**Belge Bölümü:**
+ + +

Sunel, farklı ülkelerde görev yapmanın ve değişik kültürler tanımanın yaratıcılığını beslediğini aktararak eserlerinin bazı yerlerinde kendine ve mesleğine dair ipuçlarını bulunduğunu ve dikkatli okurların bunları fark ettiğini söyledi.

Edebiyat ve diplomasinin üsluplarının farklı olduğuna dikkati çeken Sunel, “Diplomasiyle ilgili bir değerlendirme veya hukuki bir metin yazdığınızda kullandığınız üslup farklıdır çünkü hedeflediğiniz şey başkadır. Örneğin hukuki metinler kaleme alınırken güzel ve estetik metinler çıkarmak gibi bir kaygınız olmaz. Çünkü güzeli değil doğruyu ortaya koyarsınız. Doğru, anlaşılır ve farklı anlamlara gelmeyecek kelimeler seçersiniz. Oysa edebiyat çok farklıdır. Birinden öbürüne geçtiğinizde eğer diğerinin etkisinden kurtulamazsanız bir eser ortaya koyamazsınız. Bir hukukçu ya da diplomatın kalemiyle roman yazarsanız o artık roman olmaz, rapor olur." değerlendirmesinde bulundu.

+ + +

**Sağlanan Veriler:**

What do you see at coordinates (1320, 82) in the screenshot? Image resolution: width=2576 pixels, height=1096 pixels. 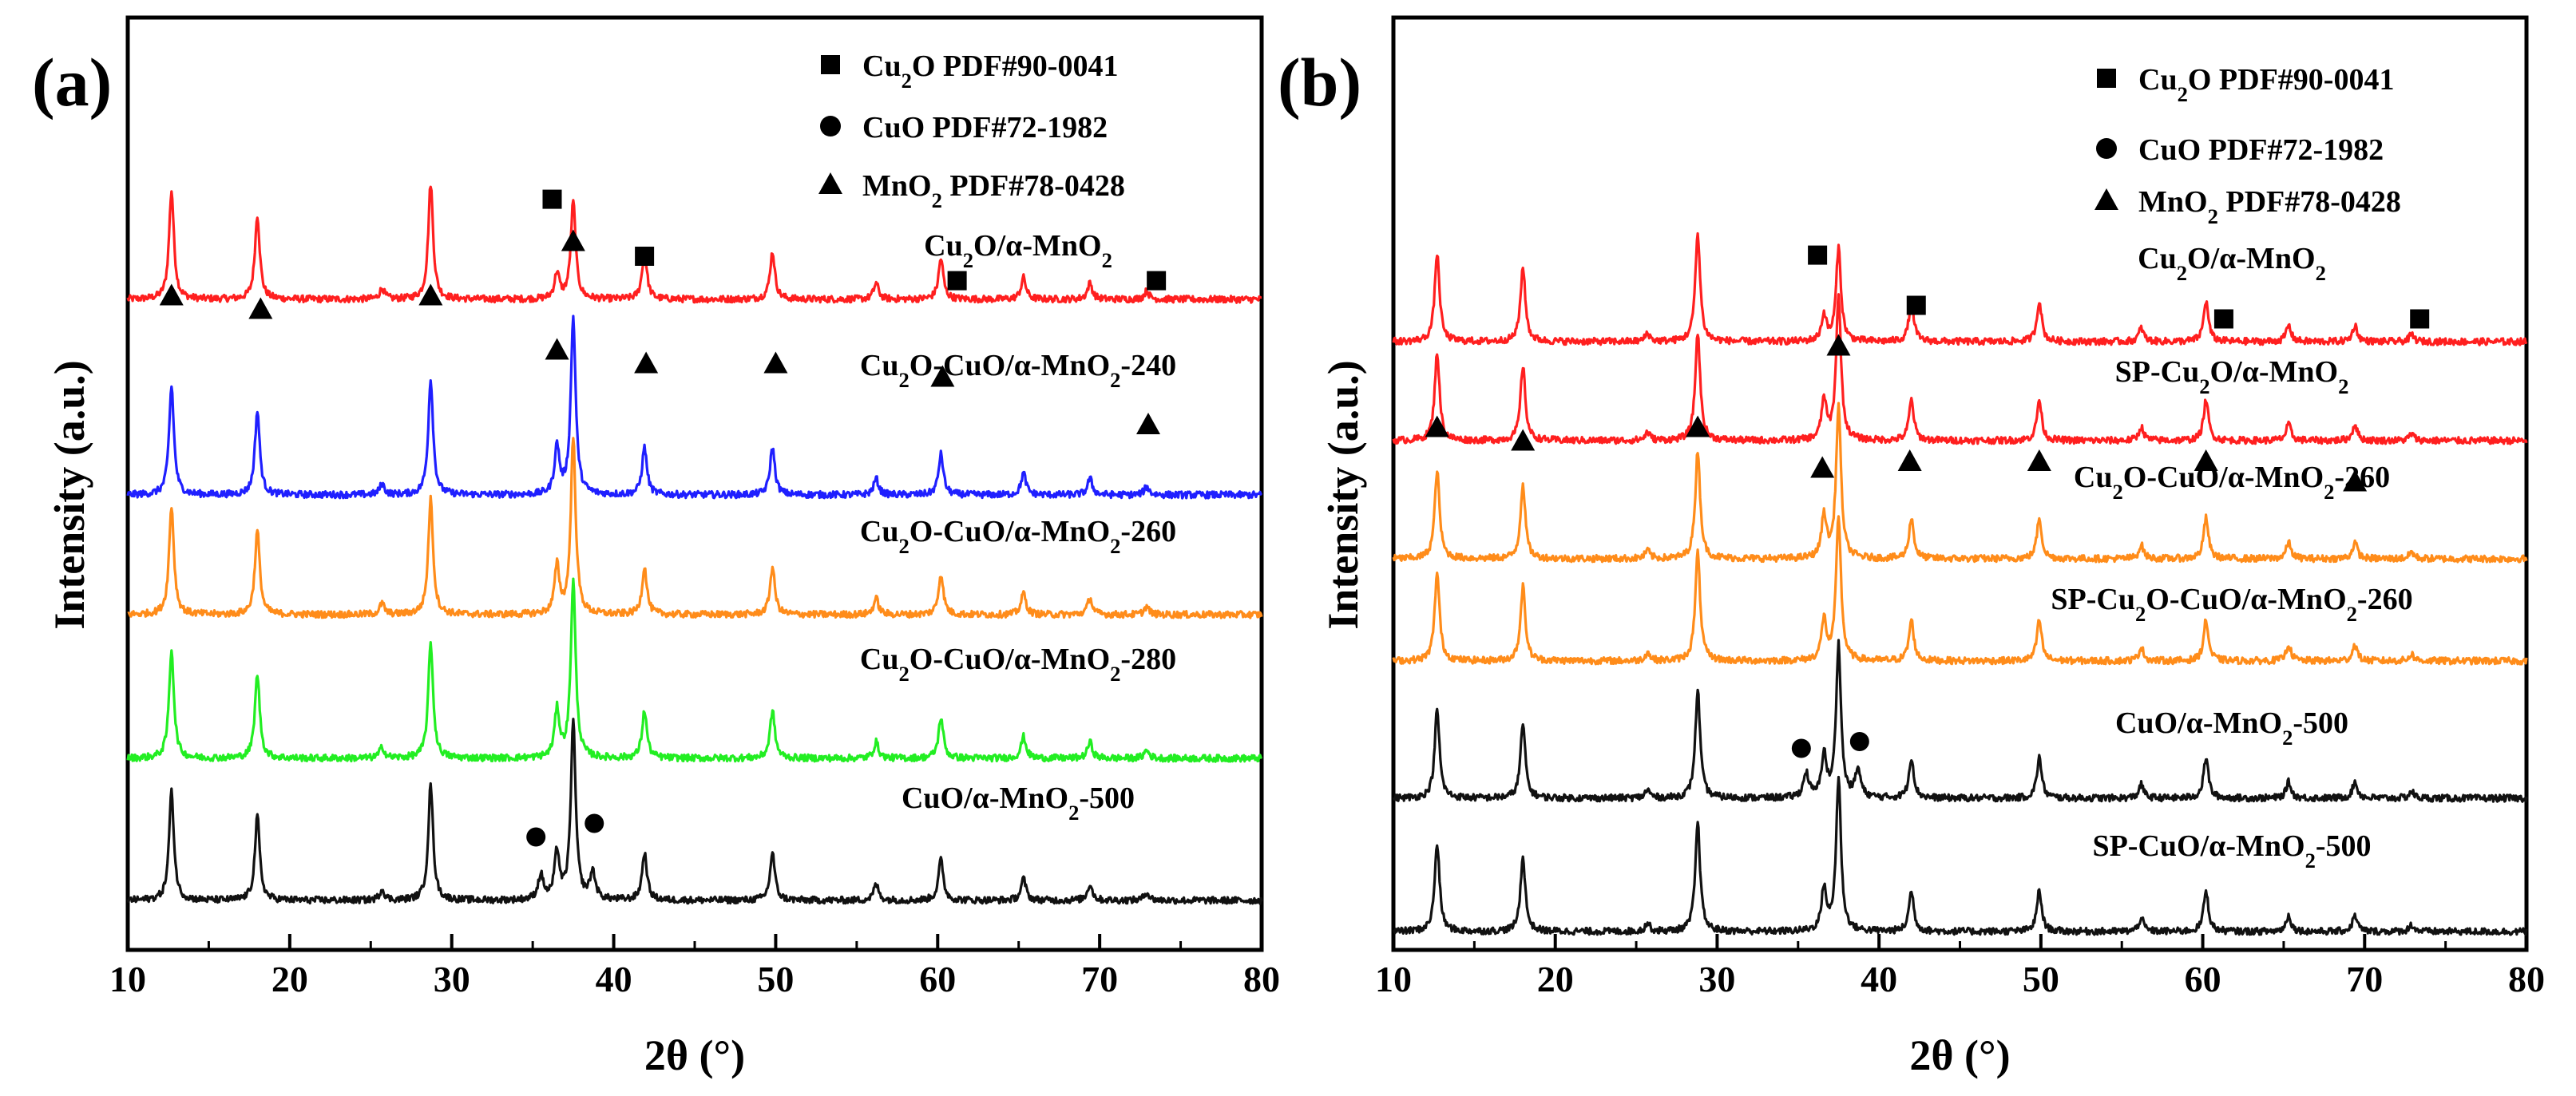 I see `panel-label: (b)` at bounding box center [1320, 82].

+ + +

Edebiyat ve diplomasi üslupları üzerine olan metinde "Sunel, farklı ülkelerde" ifadesiyle başlayıp "fark ettiğini söyledi." ifadesiyle biten kısmı, hiçbir değişiklik yapmadan aynen yazınız. Verilen materyal, görevin yerine getirilmesinde kullanılmayacaktır.

Sunel, farklı ülkelerde görev yapmanın ve değişik kültürler tanımanın yaratıcılığını beslediğini aktararak eserlerinin bazı yerlerinde kendine ve mesleğine dair ipuçlarını bulunduğunu ve dikkatli okurların bunları fark ettiğini söyledi.